The Department of Physics has two new research groups, the Photonics and Nanotechnology Group (P&N) led by Professor Anatoly Zayats and the Biological Physics and Soft Matter Group (BPSM) led by Professor Sergi Garcia Maynes. The two groups are made up of members from the Experimental Biophysics and Nanotechnology Group (EBN) which has been restructured as well as new members of faculty staff.

EBN 2017
Members of Physics' research groups

The two new groups have grown out of the old Experimental Biophysics and Nanotechnology Group which has now split. "With the rapid growth of the Experimental Biophysics and Nanotechnology (EBN) Group over recent years, enabled by significant investment in science and technology areas at King's College London, its structure became too restrictive to fairly reflect new research interests and directions’’ said Professor Zayats, former Head of EBN. “The new P&N Group will focus on research in photonics, nanoparticles and advanced photonic materials and their applications in the 21st century technologies."
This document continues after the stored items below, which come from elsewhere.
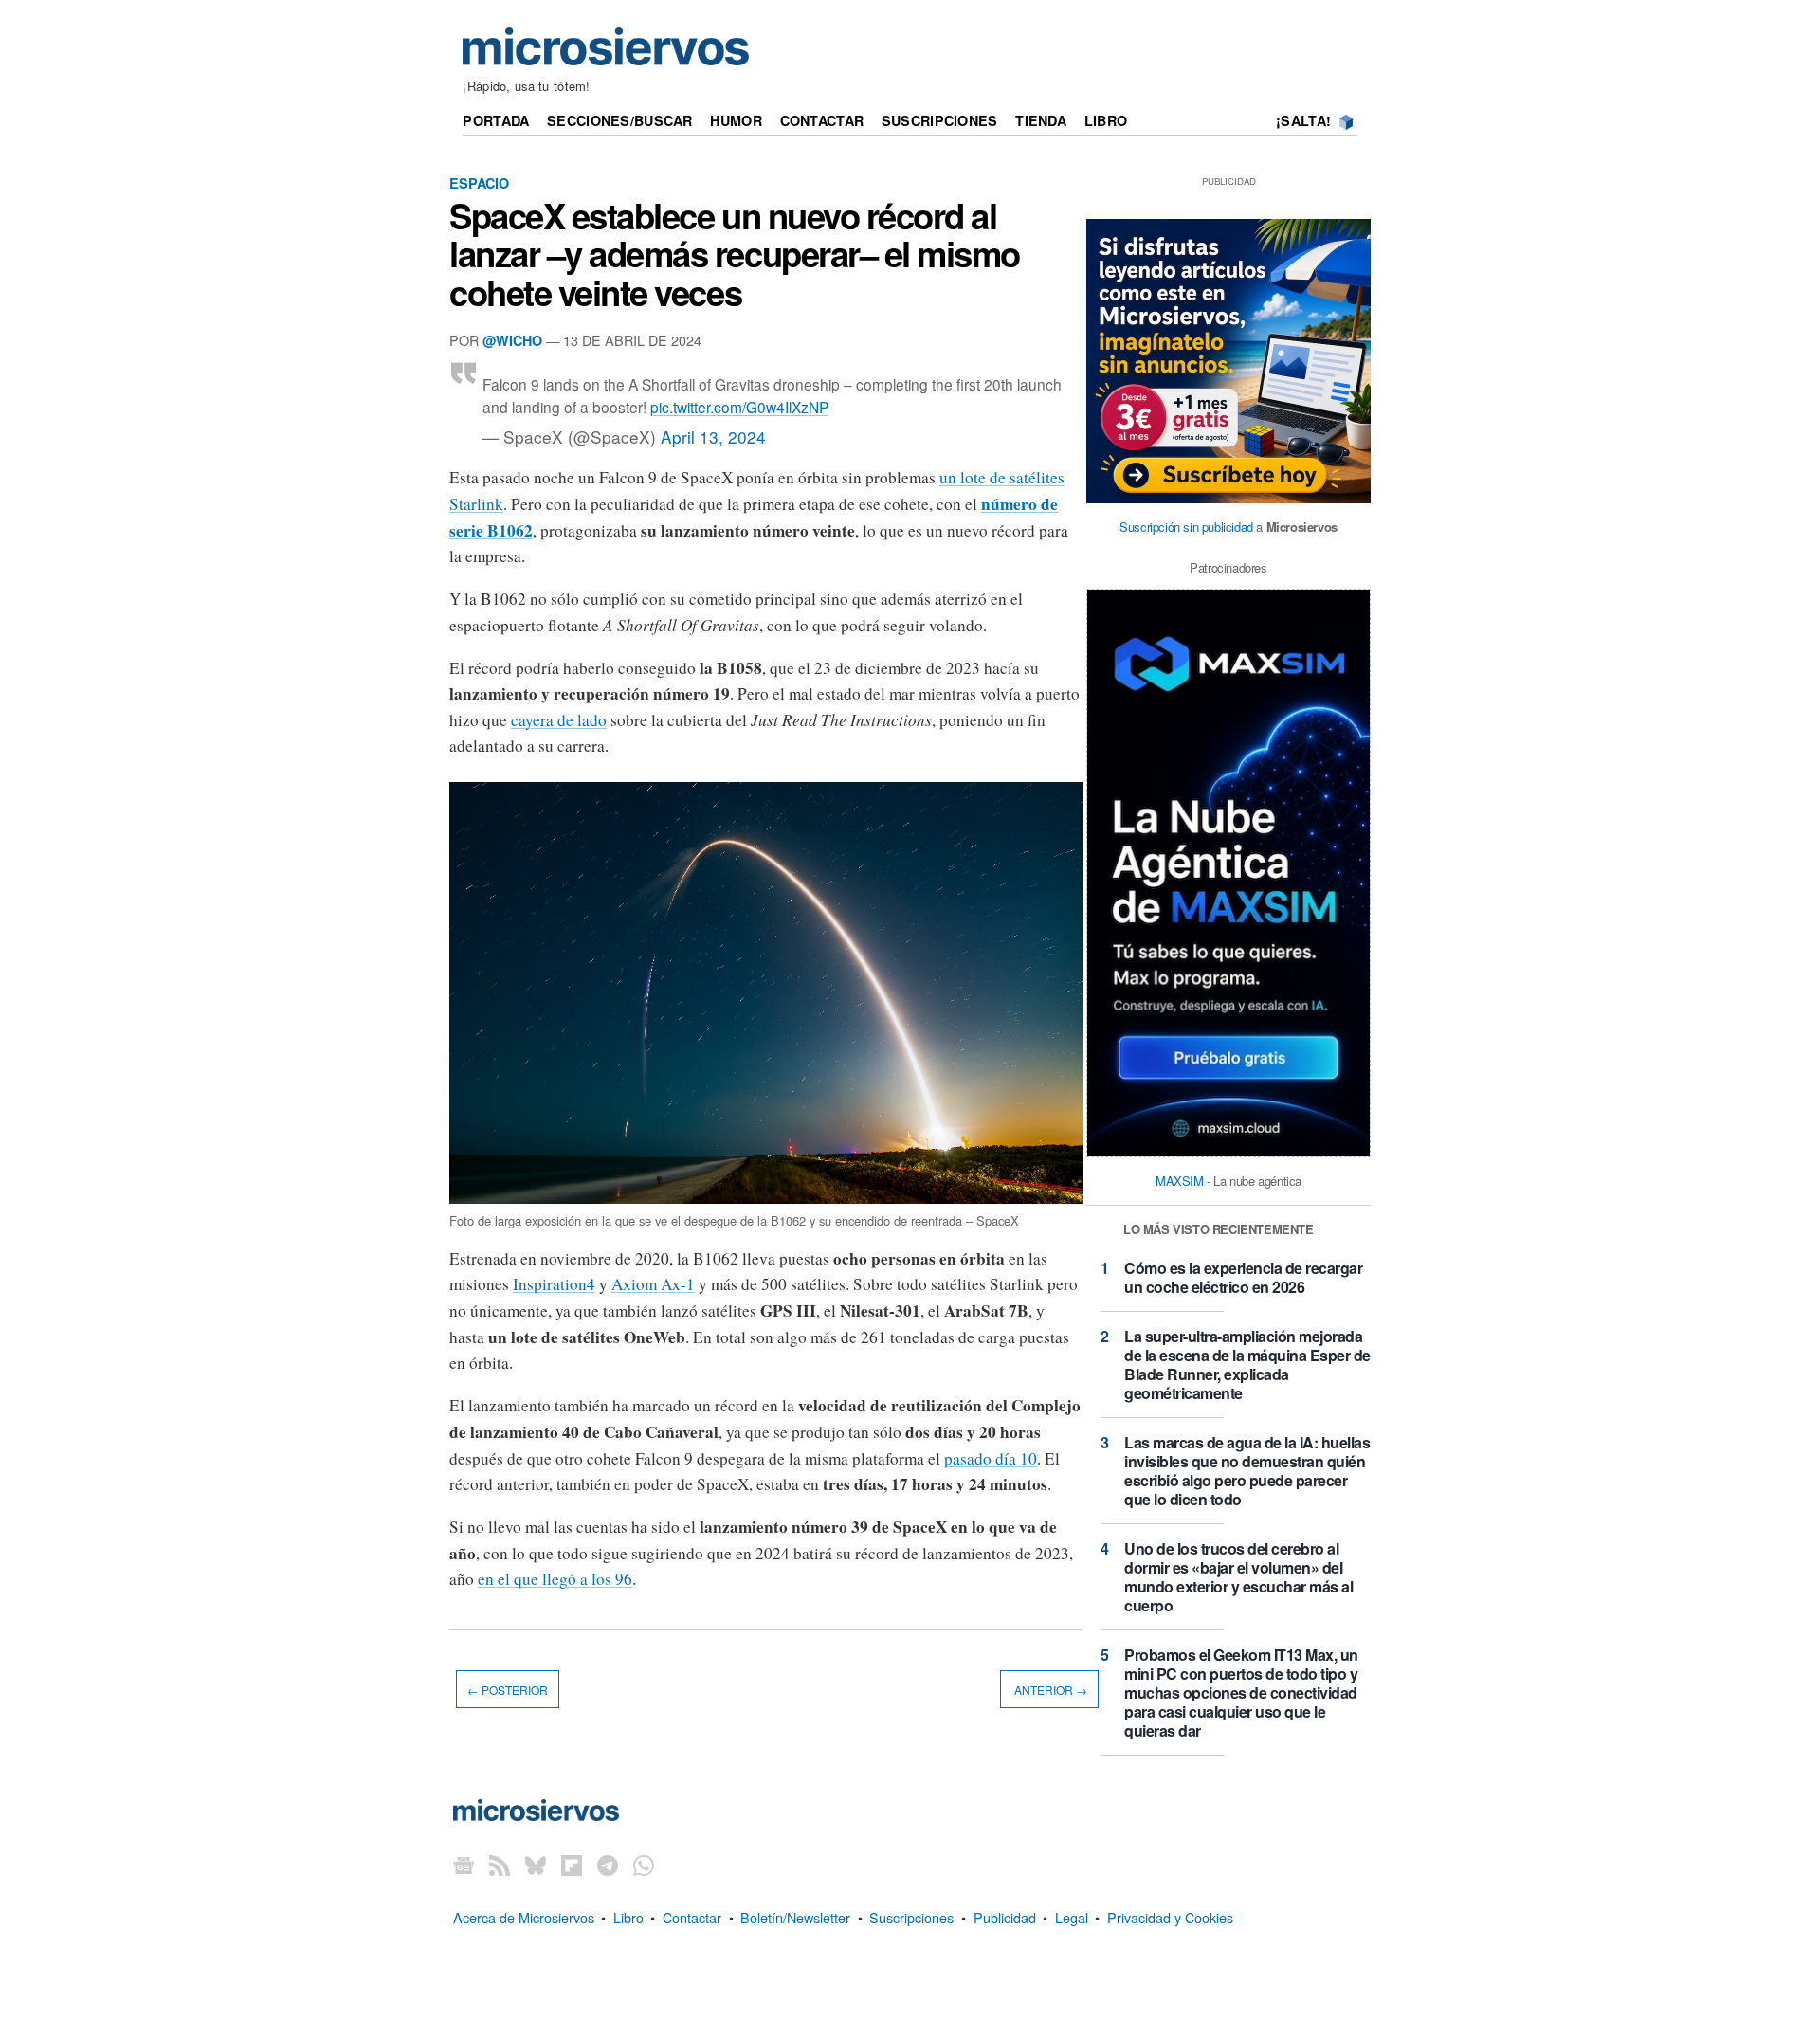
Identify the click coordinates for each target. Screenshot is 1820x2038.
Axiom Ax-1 (653, 1284)
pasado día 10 (990, 1458)
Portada (496, 120)
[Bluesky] (535, 1865)
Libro (1105, 120)
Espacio (479, 182)
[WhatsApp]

The other new group is BPSM, led by Professor Sergi Garcia Maynes, who said, ‘The Biological Physics and Soft Matter group aims to use bespoke technology and analytical methods borrowed from the physical sciences to address important fundamental questions in biology. Building up on a strong tradition in biophysics at King’s, the purpose of the new research group is to employ cutting-edge experimental and computational approaches to tackle the most exciting unresolved scientific challenges in this highly interdisciplinary field.’

These groups join alongside the existing Theoretical Particle Physics & Cosmology Group (TPPC) led by Professor John Eilis and Professor Nick Mavromatos and the Theory & Simulation of Condensed Matter Group (TSCM) led by Professor Mark Van Schilfgaarde.

Biophysics was first brought to King’s by Sir John Randall, and the Medical Research Council Biophysics Unit he started was where Maurice Wilkins and Rosalind Franklin obtained the crucial X-ray diffraction patterns from DNA that enabled James Watson and Francis Crick to construct their double helix model.

Professor Peter Main, Head of the Department of Physics, said ‘This is an exciting time for the department. We have been able to appoint a lot of talented new staff. In parallel with that, we have rearranged our research groups and now have two new groups. These two areas are strategically important for our department and our aim is to build on our already leading international reputation.  Our two other research group TPPC and TSCM have also had an influx of new blood and continue to thrive at the very highest level.’